Page 1 of 1

Possible New API site?

Posted: Sat Sep 10, 2016 3:27 pm
by leaderdog
Hi Evilhero,

I've been hunting around for a site that could be better for api than CV. CV while good(ish) is so very slow. Apparently, a lot of the original developers there are gone.

From what I understand comics.org (grand comic db) has an api. I'm not smart enough to figure out how it works or even how to find it haha. I checked some of the issues that came out from this week and all are on there but not all of them have covers which kind of sucks. It's fast though. when doing a search on the site it pops up immediately and the best choice is always at or near the top.

Someone in March in a different forum posted this about the databases:
Recorded Issues

Grand Comics Database: 1,257,285
Comicvine: 471,384
Comicbookdb: 346,624

But as I said, not all the covers are available. Not sure if it's worth a look, or use this place for data and just get the covers from CV if comics.org doesn't have them? Or if it's all more work than it needs to be. ;)

When I'm adding new series (number 1s) since Mylar doesn't have them indexed... or I don't think they are as the option to add them isn't there, I have to search for them and CV is soooooooo slow, what should take minutes ends up taking way longer than should be necessary. No fault of Mylar of course I know it's CV slowing it down.

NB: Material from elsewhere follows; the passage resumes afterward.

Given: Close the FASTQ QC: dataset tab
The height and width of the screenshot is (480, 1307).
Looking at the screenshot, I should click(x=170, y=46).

comics.org is user added info too, so maybe new release images would be quicker to show up if supported by Mylar. Who knows.

I set up an account but I still can't find the api info. Maybe they're still looking for someone to help implement their API?

Just a suggestion. ;)

Re: Possible New API site?

Posted: Sun Sep 11, 2016 10:29 pm
by evilhero
Heh, originally when Mylar was first started - it used 2 sources to get data from:
- Comicvine to get the covers, and series data
- GCD to get the entire issue data set (issue number, pub date, store date, and title)

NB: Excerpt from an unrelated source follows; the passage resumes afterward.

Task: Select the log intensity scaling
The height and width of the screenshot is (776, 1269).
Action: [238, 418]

The problem was that in trying to merge 2 very different datasets, it became a horrible mass of well..dung. I mean it worked to a certain extent, but if Mylar couldn't match the series title to a series title on CV, then it had to either be manually picked from a list that Mylar generated, or enter the exact ComicID (kinda like adding a series now directly by the ComicID). Unfortunately, at that time, the API for CV really sucked. I mean, if you think the API now is bad, at that time it was so bad you couldn't do basically anything of relevance (you couldn't pull any issue information thru the API, for one).

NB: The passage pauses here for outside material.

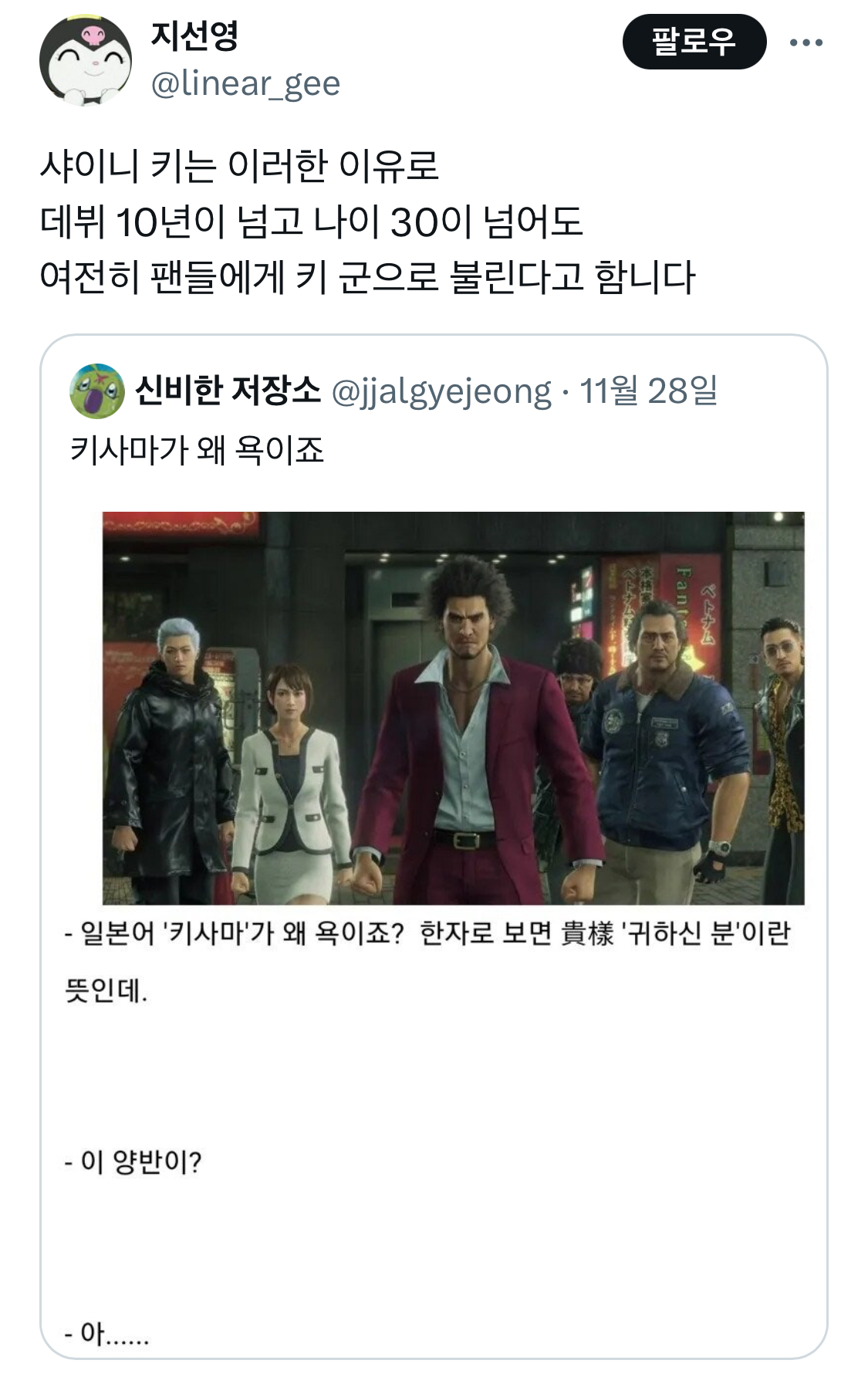Open the display name 지선영
Screen dimensions: 868x1387
(x=194, y=36)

The thing with GCD is that while it has an enormous amount of information, it's almost completely inaccessible without the use of a parser. The whole API thing for them is, I'm pretty sure at this point, just a catchphrase in order to garner more hits to their site. It's been discussed before I started Mylar (so like pre-2011, probably 2008), and it's now 2016 - with nothing available. And yes the website is fast, but you also have to remember that there are probably thousands of people (if not more) than access CV and possibly even more that use it's API with other apps - whereas I'm pretty sure the number of people using GCD is nowhere near that amount, and since they don't have an API running they're not getting hammered by tagging / organizing comic apps.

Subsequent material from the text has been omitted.